Darius Garland, Kevin Porter Jr. likely not making All-Rookie could be great for Cavs

Cleveland Cavaliers wing Kevin Porter Jr. (left) and Cleveland guard Darius Garland. (Photo by David Liam Kyle/NBAE via Getty Images)
Cleveland Cavaliers wing Kevin Porter Jr. (left) and Cleveland guard Darius Garland. (Photo by David Liam Kyle/NBAE via Getty Images) /

Don’t expect Cleveland Cavaliers youngsters Darius Garland or Kevin Porter Jr. to be All-Rookie selections.

On Thursday night, the NBA made its glorious return to action in the form of two primetime games. The Utah Jazz took on the New Orleans Pelicans, and the Los Angeles Lakers matched up against the Los Angeles Clippers. These were the first non-scrimmage games to take place in the league’s Orlando bubble, of which the Cleveland Cavaliers are not going to be participants.

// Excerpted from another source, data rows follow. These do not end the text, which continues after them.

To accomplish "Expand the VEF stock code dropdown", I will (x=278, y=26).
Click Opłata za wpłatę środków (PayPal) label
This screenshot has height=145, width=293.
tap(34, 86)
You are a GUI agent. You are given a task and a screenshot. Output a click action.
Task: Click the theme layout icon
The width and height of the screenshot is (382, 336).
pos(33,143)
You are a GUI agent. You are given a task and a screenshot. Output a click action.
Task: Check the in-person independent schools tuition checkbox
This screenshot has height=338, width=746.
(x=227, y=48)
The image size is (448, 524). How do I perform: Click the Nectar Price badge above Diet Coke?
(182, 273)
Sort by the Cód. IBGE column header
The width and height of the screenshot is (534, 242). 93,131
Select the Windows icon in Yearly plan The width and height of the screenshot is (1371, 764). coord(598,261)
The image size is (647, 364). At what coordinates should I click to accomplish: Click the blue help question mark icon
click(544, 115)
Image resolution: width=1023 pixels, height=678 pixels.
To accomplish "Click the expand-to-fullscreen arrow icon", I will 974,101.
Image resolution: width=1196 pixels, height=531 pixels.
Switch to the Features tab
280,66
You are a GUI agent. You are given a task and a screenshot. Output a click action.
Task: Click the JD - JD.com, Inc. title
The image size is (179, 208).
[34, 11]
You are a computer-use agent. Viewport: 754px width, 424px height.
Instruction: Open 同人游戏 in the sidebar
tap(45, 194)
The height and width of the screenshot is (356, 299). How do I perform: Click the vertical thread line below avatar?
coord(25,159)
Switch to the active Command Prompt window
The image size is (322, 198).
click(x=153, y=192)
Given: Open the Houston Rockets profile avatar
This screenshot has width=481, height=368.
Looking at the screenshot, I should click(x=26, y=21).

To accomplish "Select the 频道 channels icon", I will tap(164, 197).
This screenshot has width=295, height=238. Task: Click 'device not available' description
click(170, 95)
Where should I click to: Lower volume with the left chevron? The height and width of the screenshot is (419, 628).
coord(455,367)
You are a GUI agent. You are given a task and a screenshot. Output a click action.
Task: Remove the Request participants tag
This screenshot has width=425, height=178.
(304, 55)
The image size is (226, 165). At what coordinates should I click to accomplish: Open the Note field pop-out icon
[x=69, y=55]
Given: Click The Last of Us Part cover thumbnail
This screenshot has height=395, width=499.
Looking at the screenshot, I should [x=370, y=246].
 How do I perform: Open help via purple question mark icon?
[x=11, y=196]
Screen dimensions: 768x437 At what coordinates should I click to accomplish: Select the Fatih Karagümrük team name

Both games came down to the wire and featured exciting endings, resulting in a perfect return to action night for basketball.

With regular season play coming to a close and with postseason basketball not too far in the distance, it is time to start thinking about yearly accolades. Every year with regular season play taken into account, members of the NBA media vote on awards such as Most Valuable Player, Defensive Player of the Year, Rookie of the Year, and others, and the voting for those awards reportedly ended on July 28.

Additional honors such as first, second and third team All-NBA, first and second team All-Rookie, and first and second team All-Defense are voted on after the regular season as well.

In the past couple of years, the Cleveland Cavaliers have not been heavily represented in discussions for things like MVP or first team All-NBA. The last Cavs player to have been honored with one of these yearly achievements was Collin Sexton, who was able to crack the All-Rookie second squad after the 2018-19 season.

I think it is safe to say that for the next few years, the only honor that we should expect to hear Cavaliers players mentioned with is the All-Rookie team. Andre Drummond could be awarded for his prowess at the center position feasibly next season, but having highly-touted rookies and young players should be the goal for the Cavaliers at this moment in time.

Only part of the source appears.